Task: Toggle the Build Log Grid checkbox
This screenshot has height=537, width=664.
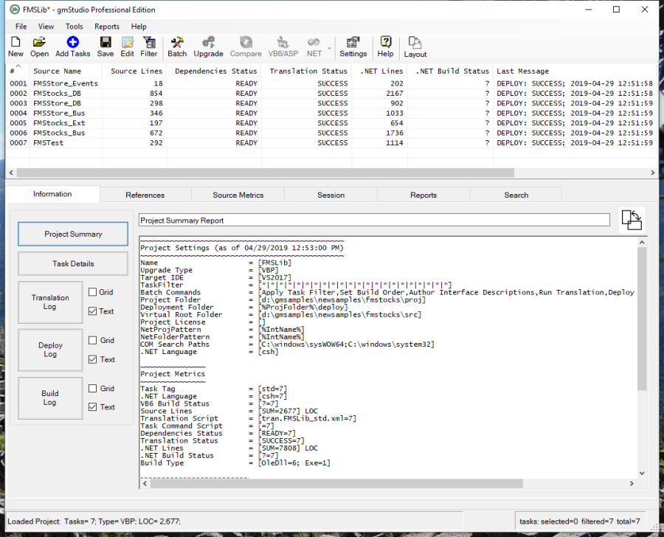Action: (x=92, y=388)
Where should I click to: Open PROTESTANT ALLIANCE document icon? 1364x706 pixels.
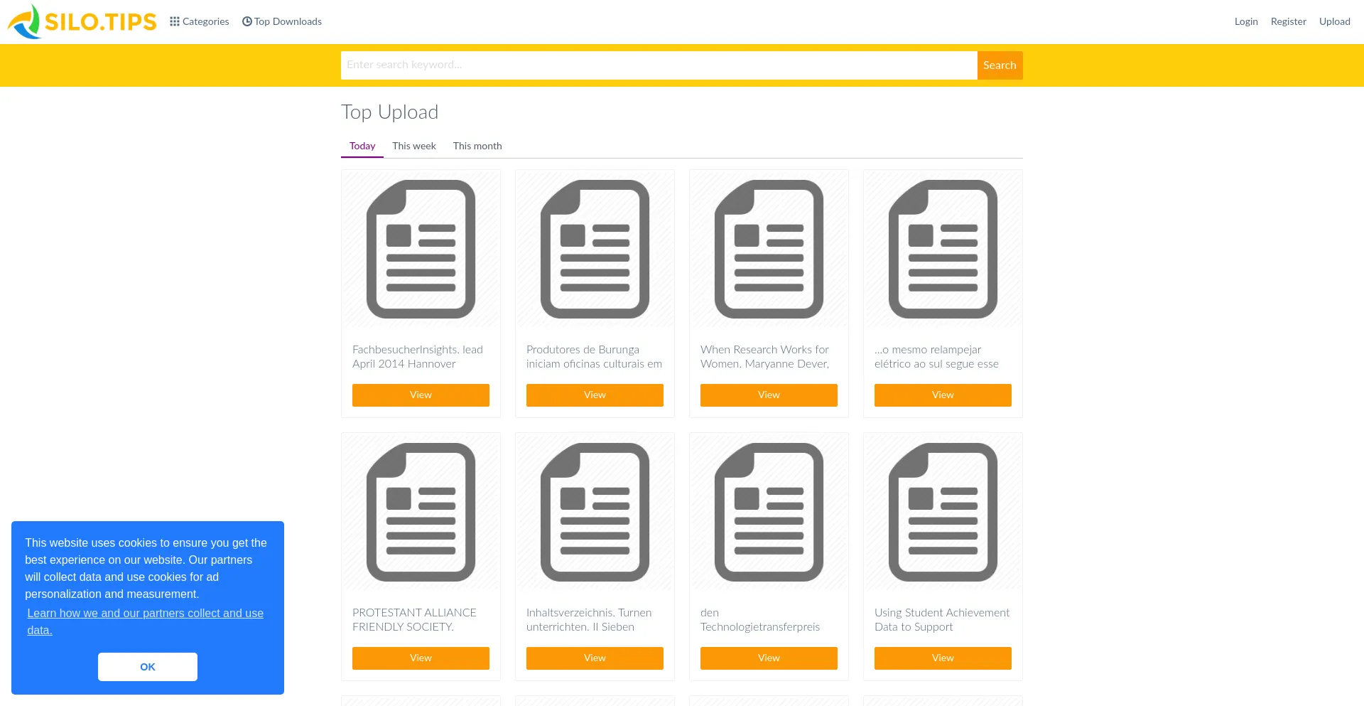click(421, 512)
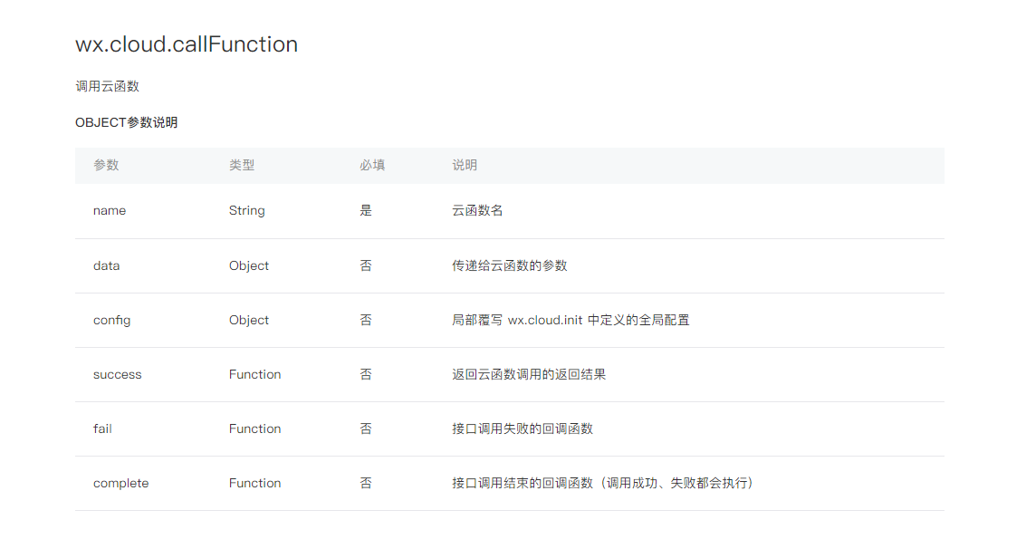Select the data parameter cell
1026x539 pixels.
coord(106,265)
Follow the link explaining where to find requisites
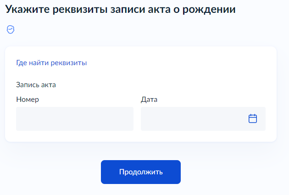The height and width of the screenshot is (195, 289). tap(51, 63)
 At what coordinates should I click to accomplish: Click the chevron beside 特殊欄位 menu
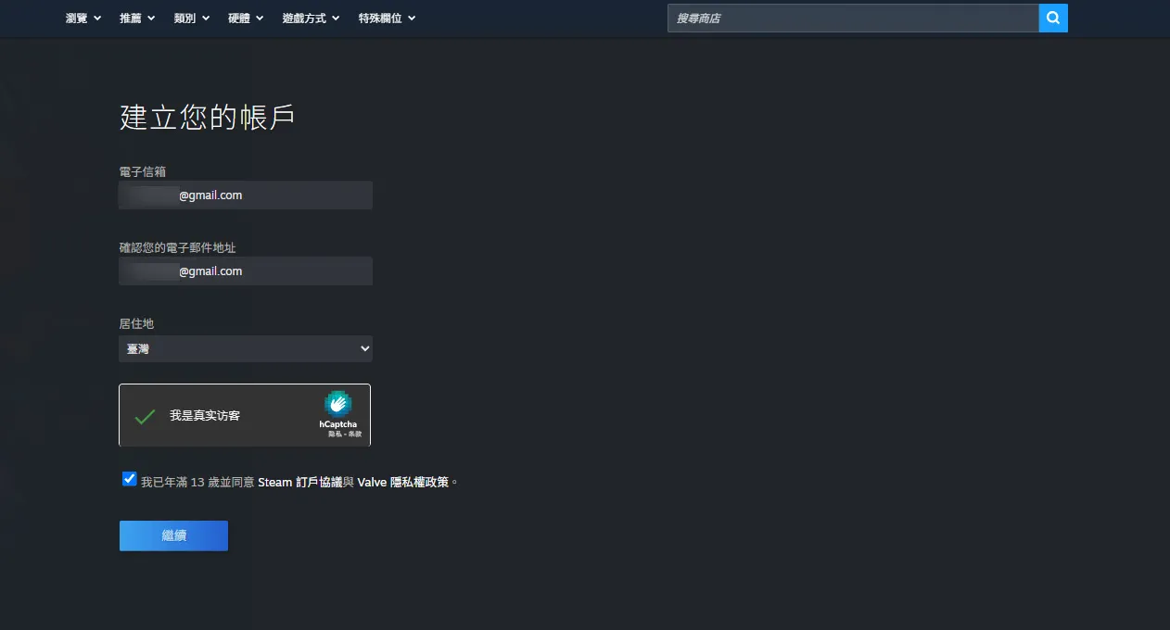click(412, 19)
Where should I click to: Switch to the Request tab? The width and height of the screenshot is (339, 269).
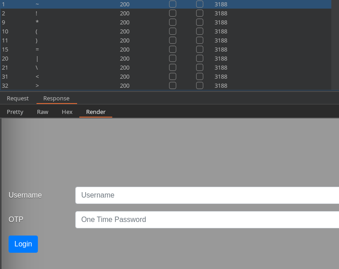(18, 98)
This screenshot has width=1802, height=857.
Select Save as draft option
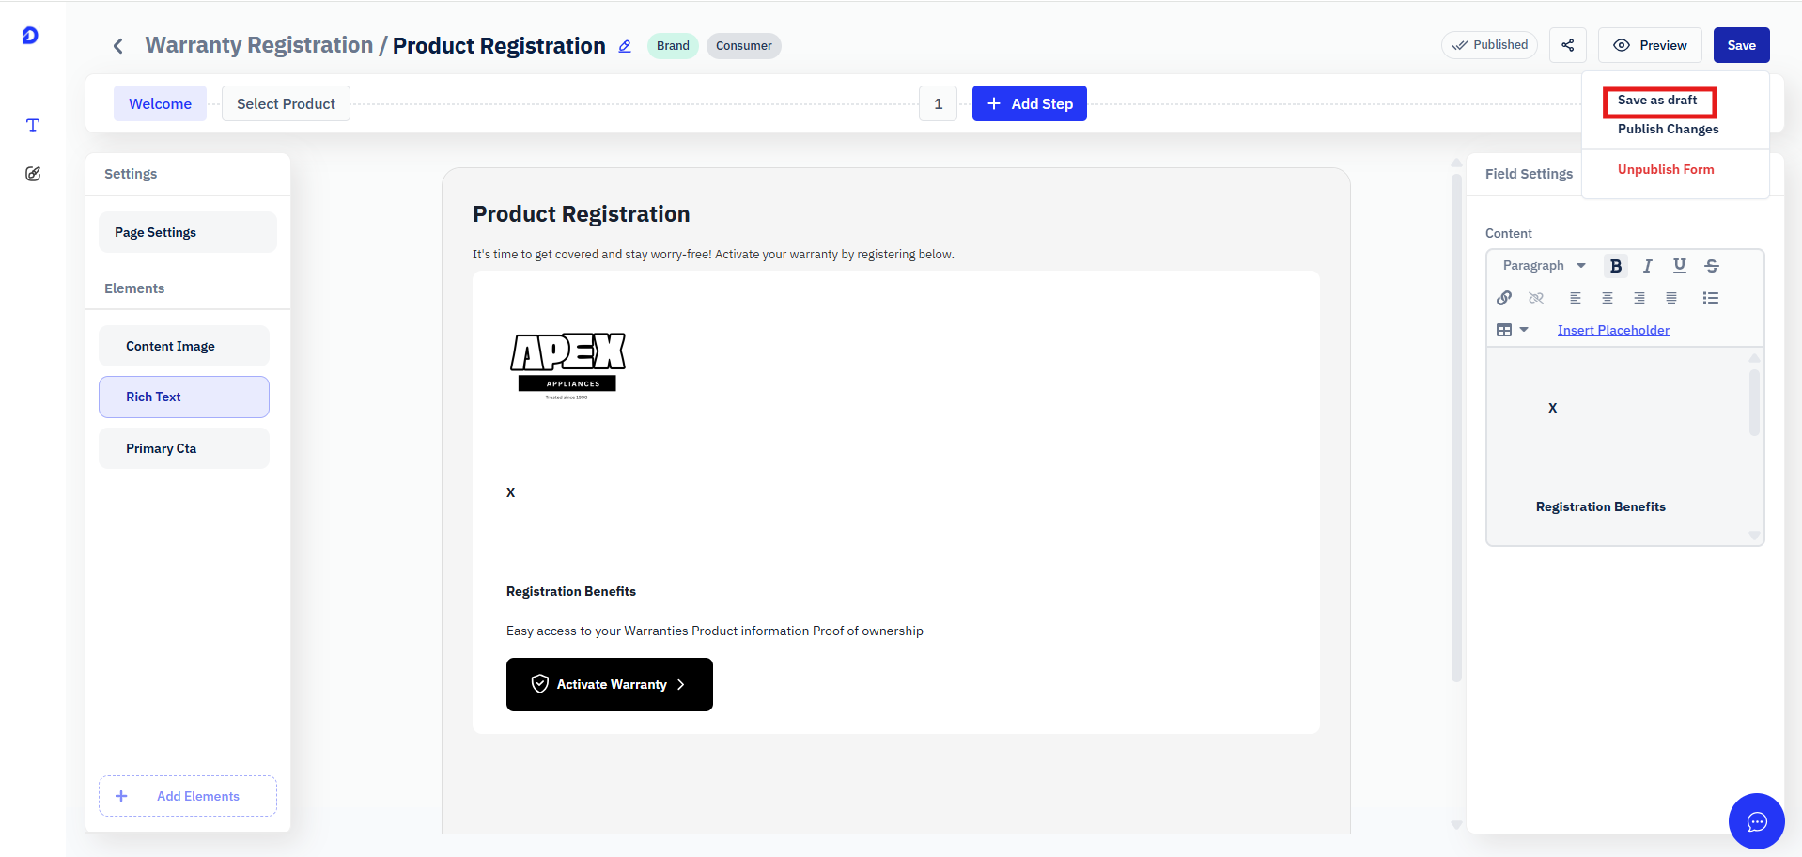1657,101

◆ ◆ ◆ ◆

## Problem statement
Only the lines from the one with "Where should I click to: Switch" through the final line of the entries belong in the answer, set down exactly, with both ends included and no pictures.

## Task answer
Where should I click to: Switch to the Request tab? The width and height of the screenshot is (339, 269).
(18, 98)
This screenshot has width=1802, height=857.
Select Save as draft option
1657,101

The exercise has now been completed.